**Problem statement**
Can you copy the entries from the line with "View your shortlist (786, 722)" to the line with "Newick (788, 2395)", both included, without changing them?

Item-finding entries
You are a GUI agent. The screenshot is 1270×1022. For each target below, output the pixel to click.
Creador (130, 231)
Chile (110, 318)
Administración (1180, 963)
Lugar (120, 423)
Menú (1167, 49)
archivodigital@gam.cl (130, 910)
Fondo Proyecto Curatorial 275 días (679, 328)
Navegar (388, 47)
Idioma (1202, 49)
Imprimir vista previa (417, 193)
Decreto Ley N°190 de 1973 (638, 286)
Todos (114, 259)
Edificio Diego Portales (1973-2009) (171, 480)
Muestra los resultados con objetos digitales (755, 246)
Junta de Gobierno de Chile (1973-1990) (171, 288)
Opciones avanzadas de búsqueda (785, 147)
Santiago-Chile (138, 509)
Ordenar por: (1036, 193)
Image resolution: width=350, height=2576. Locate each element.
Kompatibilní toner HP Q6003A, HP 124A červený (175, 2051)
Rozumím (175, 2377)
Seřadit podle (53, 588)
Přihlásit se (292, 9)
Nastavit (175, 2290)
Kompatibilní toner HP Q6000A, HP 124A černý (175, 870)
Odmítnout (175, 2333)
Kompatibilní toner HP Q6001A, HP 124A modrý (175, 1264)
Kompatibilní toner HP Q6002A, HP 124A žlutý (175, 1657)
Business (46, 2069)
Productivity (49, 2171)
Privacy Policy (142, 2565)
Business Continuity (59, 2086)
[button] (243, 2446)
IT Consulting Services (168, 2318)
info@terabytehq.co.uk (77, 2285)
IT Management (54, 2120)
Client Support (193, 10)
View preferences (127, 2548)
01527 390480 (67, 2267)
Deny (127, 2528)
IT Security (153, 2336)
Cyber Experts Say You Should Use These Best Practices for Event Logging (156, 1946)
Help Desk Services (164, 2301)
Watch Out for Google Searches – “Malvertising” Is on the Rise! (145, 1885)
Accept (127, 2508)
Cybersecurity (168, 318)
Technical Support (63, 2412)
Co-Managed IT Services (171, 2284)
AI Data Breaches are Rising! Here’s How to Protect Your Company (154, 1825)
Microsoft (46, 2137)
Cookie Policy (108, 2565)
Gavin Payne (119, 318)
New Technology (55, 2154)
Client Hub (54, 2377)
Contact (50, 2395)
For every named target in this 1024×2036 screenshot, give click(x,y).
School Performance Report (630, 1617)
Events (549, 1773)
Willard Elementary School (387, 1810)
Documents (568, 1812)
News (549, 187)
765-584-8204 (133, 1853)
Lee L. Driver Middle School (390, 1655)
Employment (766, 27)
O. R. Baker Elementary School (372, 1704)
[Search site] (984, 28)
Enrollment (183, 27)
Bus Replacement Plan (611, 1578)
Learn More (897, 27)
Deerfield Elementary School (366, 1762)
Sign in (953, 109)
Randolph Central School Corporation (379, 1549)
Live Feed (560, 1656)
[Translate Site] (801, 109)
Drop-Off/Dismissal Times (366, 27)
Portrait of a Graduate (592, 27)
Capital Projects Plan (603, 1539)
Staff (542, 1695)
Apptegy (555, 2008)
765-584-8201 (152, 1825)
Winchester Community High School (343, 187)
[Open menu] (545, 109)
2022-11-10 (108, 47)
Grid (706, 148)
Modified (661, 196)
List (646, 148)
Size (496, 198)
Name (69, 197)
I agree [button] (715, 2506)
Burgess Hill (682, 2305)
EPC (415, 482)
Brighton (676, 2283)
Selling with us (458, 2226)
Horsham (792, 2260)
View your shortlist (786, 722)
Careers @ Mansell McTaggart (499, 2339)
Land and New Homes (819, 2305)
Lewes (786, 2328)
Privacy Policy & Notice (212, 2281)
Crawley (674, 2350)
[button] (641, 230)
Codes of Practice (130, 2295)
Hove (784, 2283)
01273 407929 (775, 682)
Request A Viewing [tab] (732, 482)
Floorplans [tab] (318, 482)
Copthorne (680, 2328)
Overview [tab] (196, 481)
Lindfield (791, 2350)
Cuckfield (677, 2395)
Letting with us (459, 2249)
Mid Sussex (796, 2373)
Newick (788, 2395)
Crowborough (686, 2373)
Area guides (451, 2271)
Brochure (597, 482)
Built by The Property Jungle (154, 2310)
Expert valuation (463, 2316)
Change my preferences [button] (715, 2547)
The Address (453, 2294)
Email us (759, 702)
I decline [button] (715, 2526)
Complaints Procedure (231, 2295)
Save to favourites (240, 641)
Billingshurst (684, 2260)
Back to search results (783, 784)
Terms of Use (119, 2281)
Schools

**Answer to this problem**
View your shortlist (786, 722)
Careers @ Mansell McTaggart (499, 2339)
Land and New Homes (819, 2305)
Lewes (786, 2328)
Privacy Policy & Notice (212, 2281)
Crawley (674, 2350)
[button] (641, 230)
Codes of Practice (130, 2295)
Hove (784, 2283)
01273 407929 (775, 682)
Request A Viewing [tab] (732, 482)
Floorplans [tab] (318, 482)
Copthorne (680, 2328)
Overview [tab] (196, 481)
Lindfield (791, 2350)
Cuckfield (677, 2395)
Letting with us (459, 2249)
Mid Sussex (796, 2373)
Newick (788, 2395)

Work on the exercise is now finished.